The project is due on December 19th at noon (to be submitted on Canvas).

The source for the data is here. You can use any of the “Vessel Tracking Data” on this page for your project.

In the project, you should formulate three clearly-defined research questions relating to these data sets. Then answer each question yourself, using the data to support your arguments.

The questions that you formulate should be limited in scope, similar to the homework questions we have had this term. The statement of each question, and your solution to it, should require no more than one page, not including any code. So your entire project (again, not including code), should be limited to three pages. In addition to these three pages of text, you should provide clean, well-documented code. There is no strict limit on the number of pages of code but you should try to make your code as concise as reasonably possible. Around 5-6 pages should be sufficient.

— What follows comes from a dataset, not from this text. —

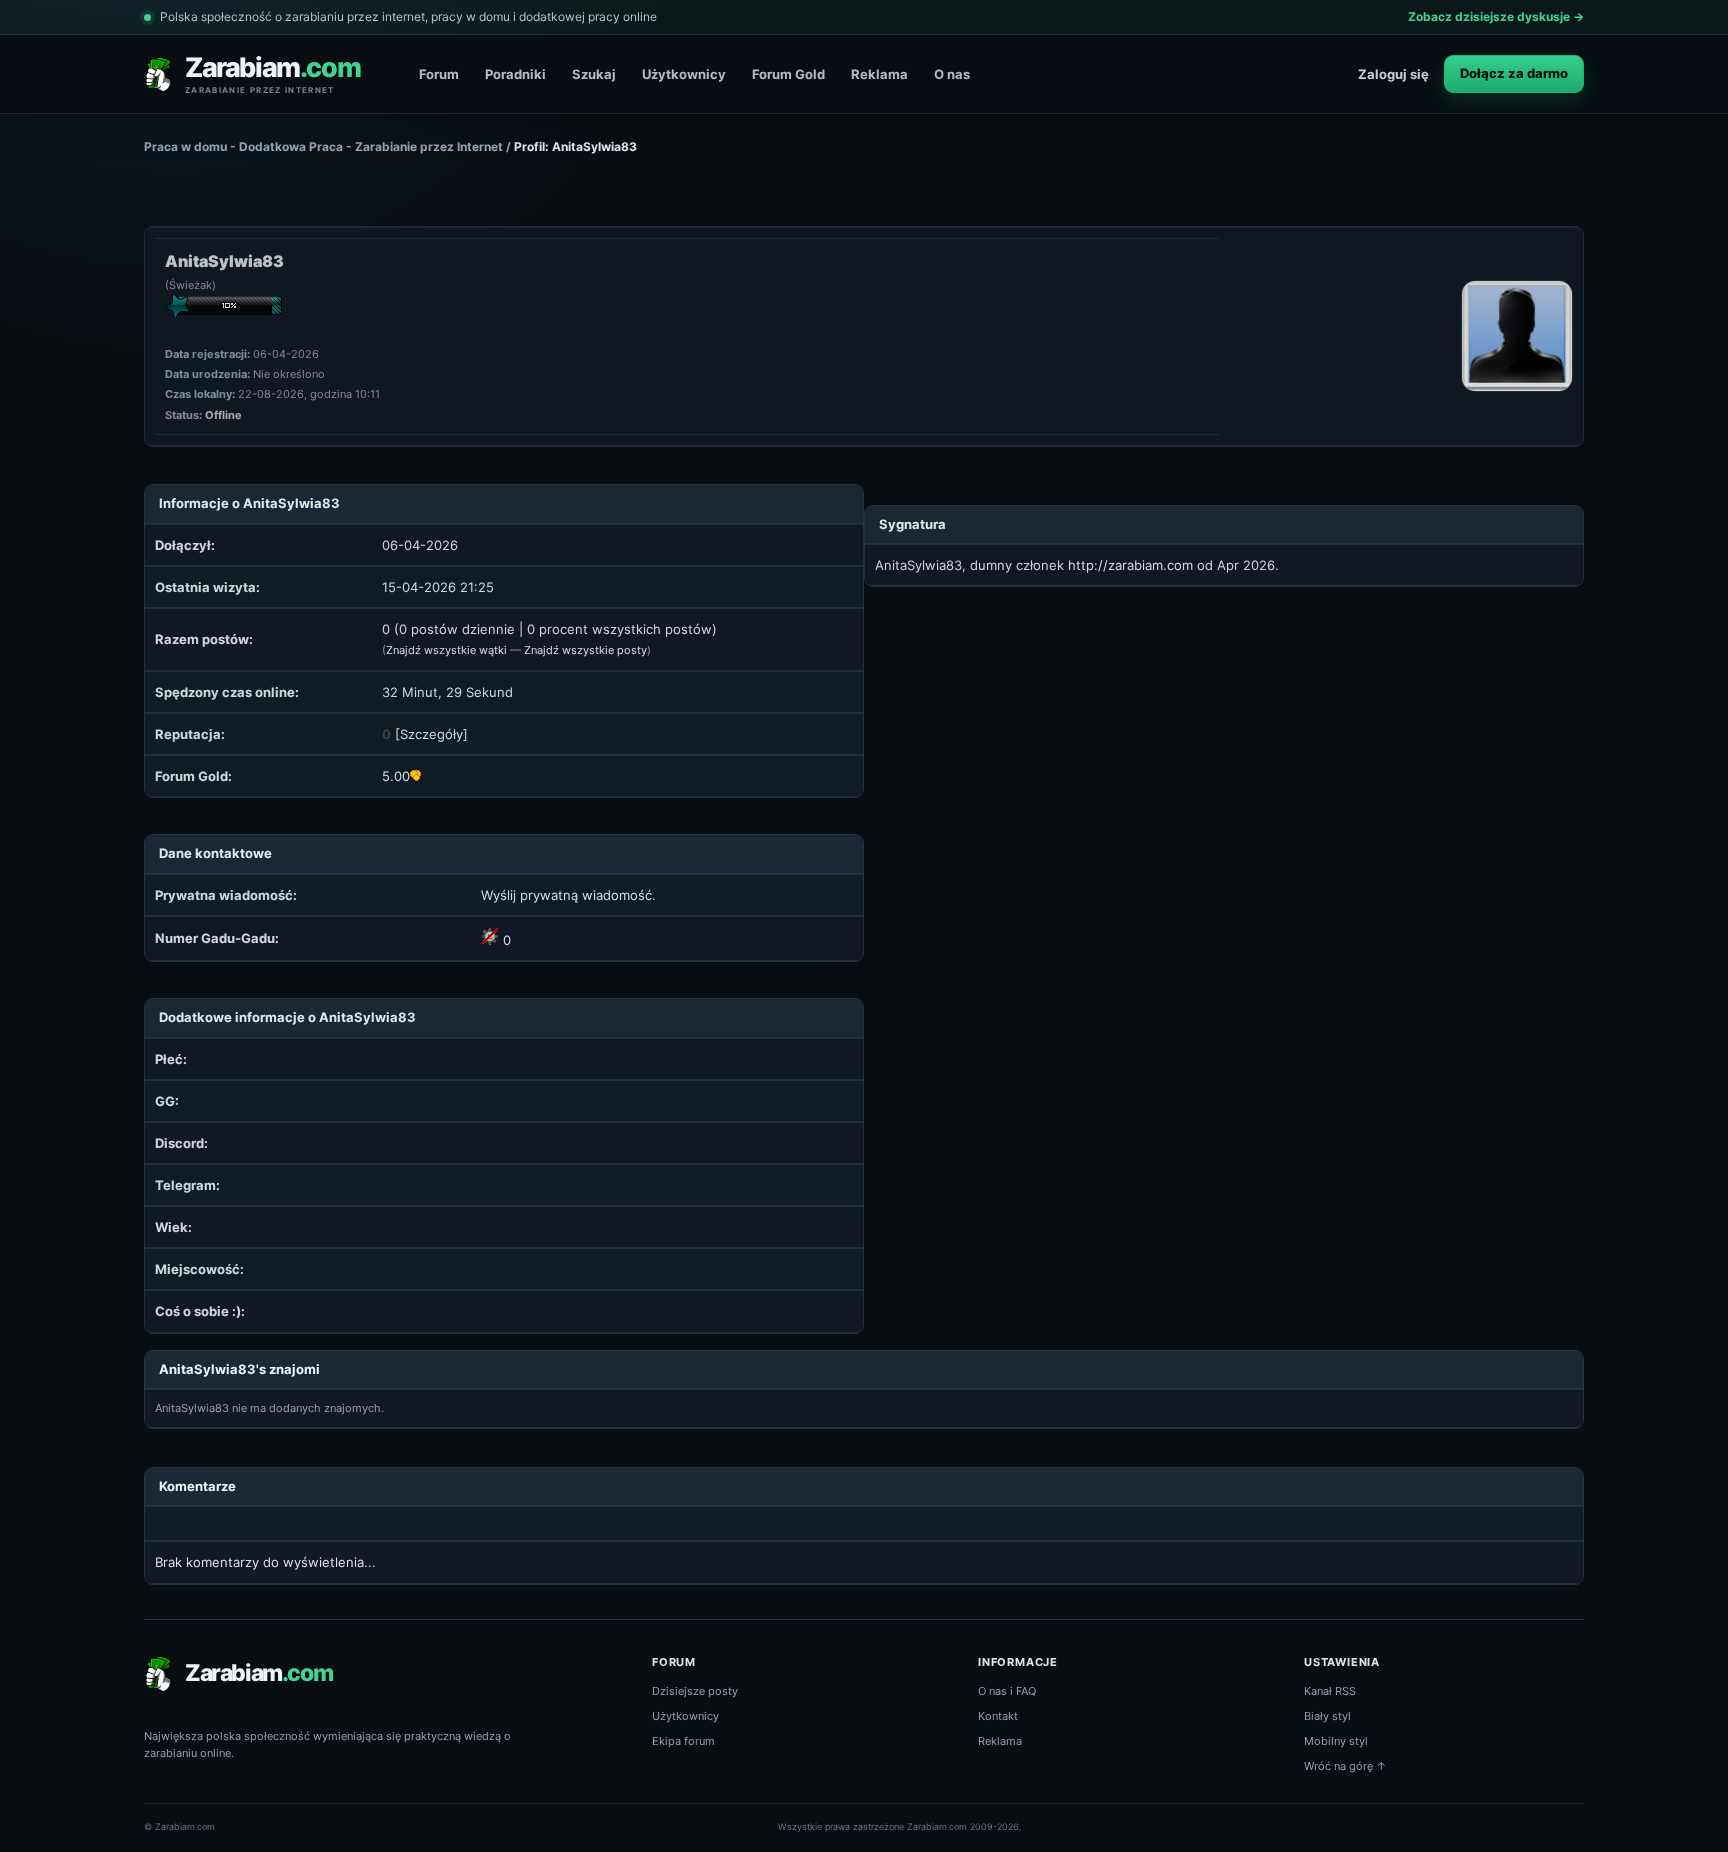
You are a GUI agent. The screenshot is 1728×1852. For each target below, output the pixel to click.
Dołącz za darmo (1514, 73)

Unlike the homework sets, the projects are to be done independently. You should not discuss them outside of class with anyone. However we will reserve some class time to discuss the projects together. You may use any resources you like (books, internet, etc.). If you rely heavily on any one source you should cite it.

You can use any of the computing languages we have studied this term (Stata, R, SAS). And you may use libraries for these languages as needed (including libraries that we did not discuss in class).

Note that the zip archives that you obtain from the web site given above contain many files, but I suggest that you use only the dbf data file and the documentation (pdf) file. The other files are mainly GIS files, which we have not studied this term. The dbf file can be opened in Stata, R, and SAS.